Dataset extract ▸
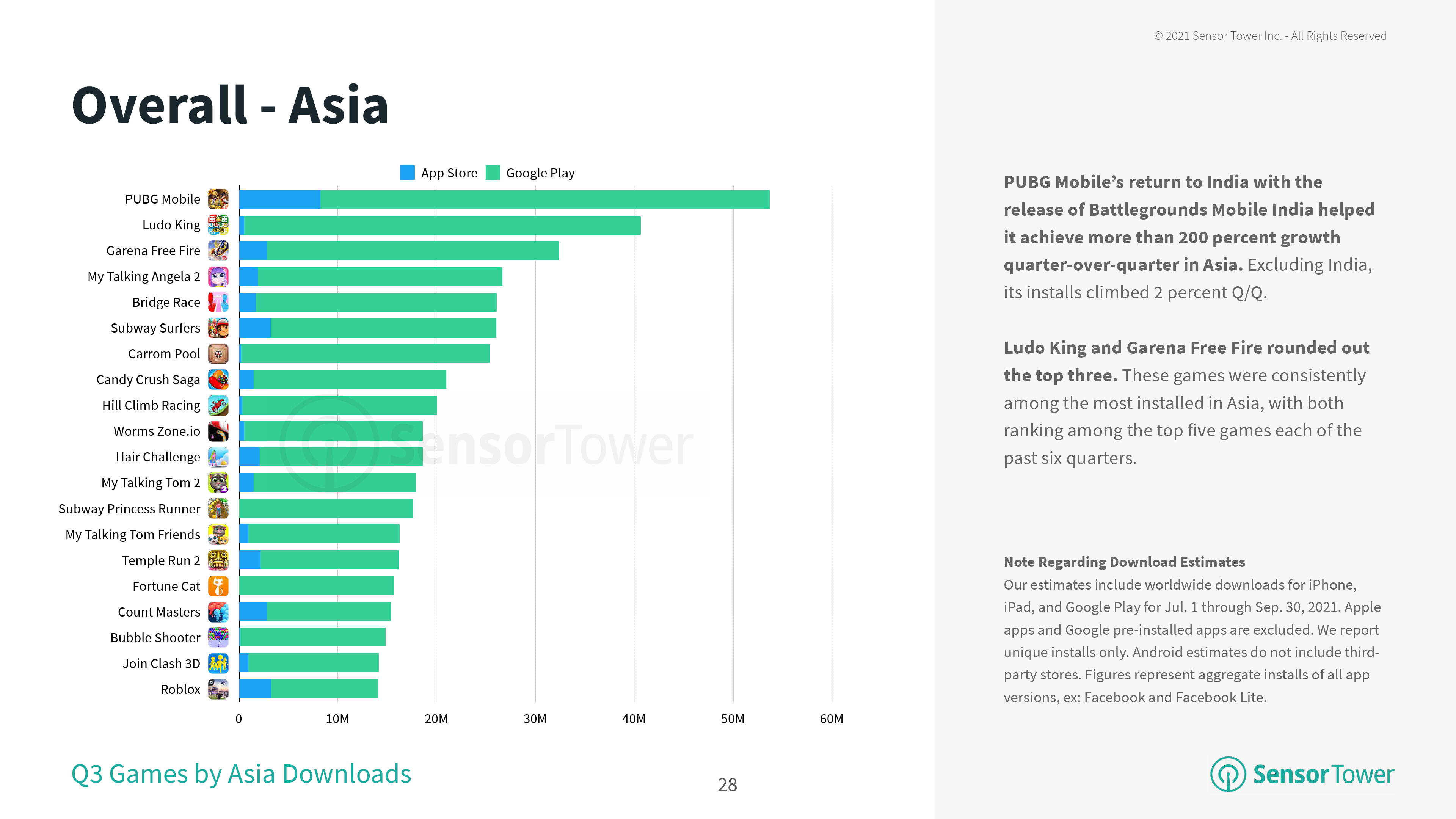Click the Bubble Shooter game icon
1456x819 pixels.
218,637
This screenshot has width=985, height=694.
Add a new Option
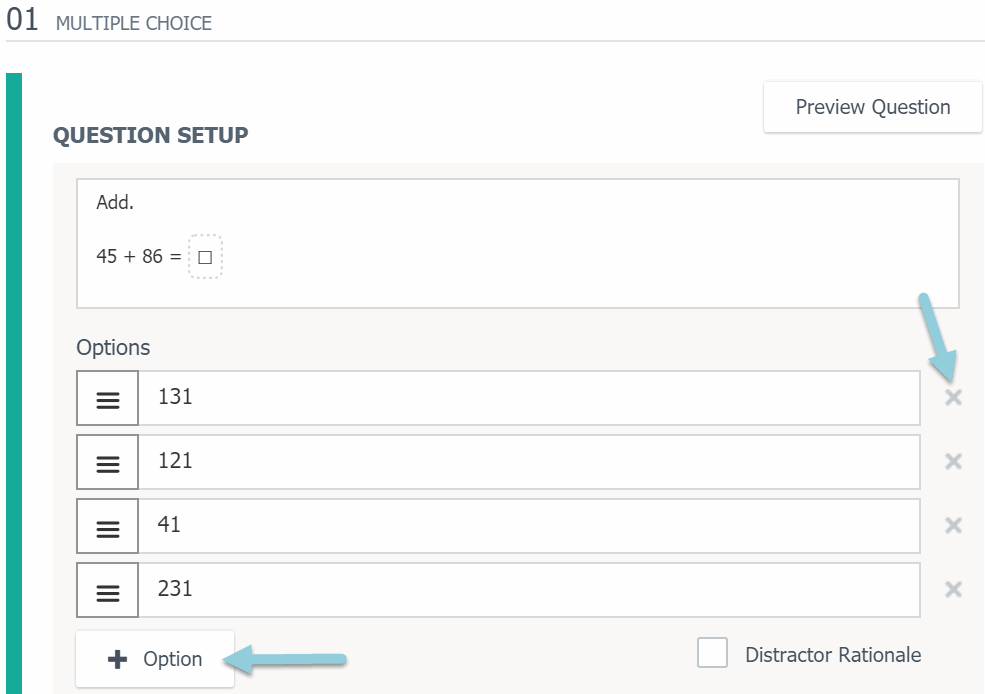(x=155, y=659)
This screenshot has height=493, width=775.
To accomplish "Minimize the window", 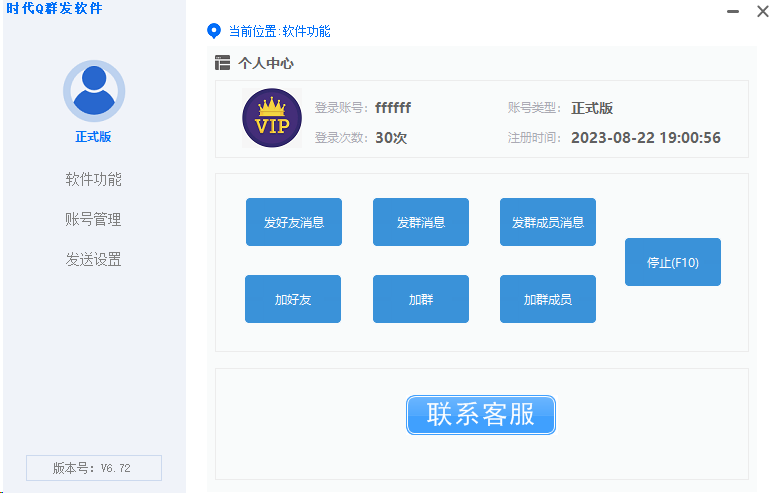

Task ▸
Rewrite only the lines from the line with "This screenshot has width=985, height=694." through the last line, requests included. Multiply every coordinate in the answers by 2.35, round to whole numbers with halves going up, and leave out the pictures.

Output ▸
This screenshot has width=985, height=694.
Add a new Option
(x=364, y=1549)
This screenshot has height=493, width=775.
To accomplish "Minimize the window", 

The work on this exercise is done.